[Continued]
Solidarity is a beautiful thing. I’d been planning to visit the main sites of the Venice Biennale at the Giardini and the Arsenale, admission €30.00 full price. But I was staying at the other end of Venice and there was a sciopero that day: the vaporetto, the water bus, was on strike, perhaps to protest the high cost of museum-going. So I started at the edge.
Edge: from a discursive point of view more than a topographical one.
The Biennale works like a kind of wheel. The hub consists of approved and sponsored exhibitions: artists promoted by their home countries as a form of cultural propaganda. Close by geographically and ideologically, are the works chosen by the designated curator for the Biennale according to some theme or other, a fluid ideological collusion with the various national pavilions, the posture of a counterweight to commodification.
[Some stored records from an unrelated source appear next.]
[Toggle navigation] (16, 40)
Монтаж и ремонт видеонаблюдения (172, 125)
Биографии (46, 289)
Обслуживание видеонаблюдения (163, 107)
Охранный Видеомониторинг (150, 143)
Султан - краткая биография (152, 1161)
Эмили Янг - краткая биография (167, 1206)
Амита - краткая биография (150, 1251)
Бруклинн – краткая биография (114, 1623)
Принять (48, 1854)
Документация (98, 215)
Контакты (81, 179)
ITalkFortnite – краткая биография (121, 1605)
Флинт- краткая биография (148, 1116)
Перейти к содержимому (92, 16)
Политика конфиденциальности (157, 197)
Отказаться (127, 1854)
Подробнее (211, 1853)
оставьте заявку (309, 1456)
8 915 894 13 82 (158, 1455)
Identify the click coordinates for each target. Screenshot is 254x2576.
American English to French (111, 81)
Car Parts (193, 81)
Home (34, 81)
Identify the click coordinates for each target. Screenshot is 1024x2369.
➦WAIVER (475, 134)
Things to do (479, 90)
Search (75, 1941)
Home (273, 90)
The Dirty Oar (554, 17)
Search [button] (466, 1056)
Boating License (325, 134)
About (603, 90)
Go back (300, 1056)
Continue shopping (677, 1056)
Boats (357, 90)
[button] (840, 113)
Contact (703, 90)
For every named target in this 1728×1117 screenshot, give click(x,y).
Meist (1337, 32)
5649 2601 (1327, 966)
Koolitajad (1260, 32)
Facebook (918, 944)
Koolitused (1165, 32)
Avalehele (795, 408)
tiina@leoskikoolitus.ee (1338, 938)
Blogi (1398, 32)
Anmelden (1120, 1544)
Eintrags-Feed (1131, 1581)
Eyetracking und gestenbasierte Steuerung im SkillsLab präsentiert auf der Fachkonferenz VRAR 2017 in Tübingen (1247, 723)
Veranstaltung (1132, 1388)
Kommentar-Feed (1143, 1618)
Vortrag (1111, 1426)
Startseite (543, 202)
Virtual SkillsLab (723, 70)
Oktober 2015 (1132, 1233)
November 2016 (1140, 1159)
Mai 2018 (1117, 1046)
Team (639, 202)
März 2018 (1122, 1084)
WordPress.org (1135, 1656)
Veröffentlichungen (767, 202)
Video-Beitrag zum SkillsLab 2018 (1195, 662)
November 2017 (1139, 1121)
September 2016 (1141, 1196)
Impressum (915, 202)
Spreading out beyond the hub: exhibitions sponsored by billionaires and corporations and well-heeled galleries. The point is to make those seem as visible, if not more visible, than the Biennale itself. If the exchange-value of the work on display is thought to be dependent on its visibility, then the work’s closeness to the hub is thought to determine its exchange-value. A showplace on the Grand Canal helps, or ads plastered over the vaporetti if they’re running. Better yet, the People’s Republic of Upscale Consumption:
Bulgari has its own pavilion among the nations, with rhetoric to match:
Beyond all that lies the murky world of artists and such, those who have an interest in art but are marginally invested, if at all, in the process of valorisation activated in radiating circles by the Biennale itself: artists who may work in Venice or visit Venice or show in Venice; street artists, graphic artists and graffiti artists in considerable numbers; self-described art-workers and activists; and those independent actors whose economic isolation empowers them to make political statements and demonstrations, and little else.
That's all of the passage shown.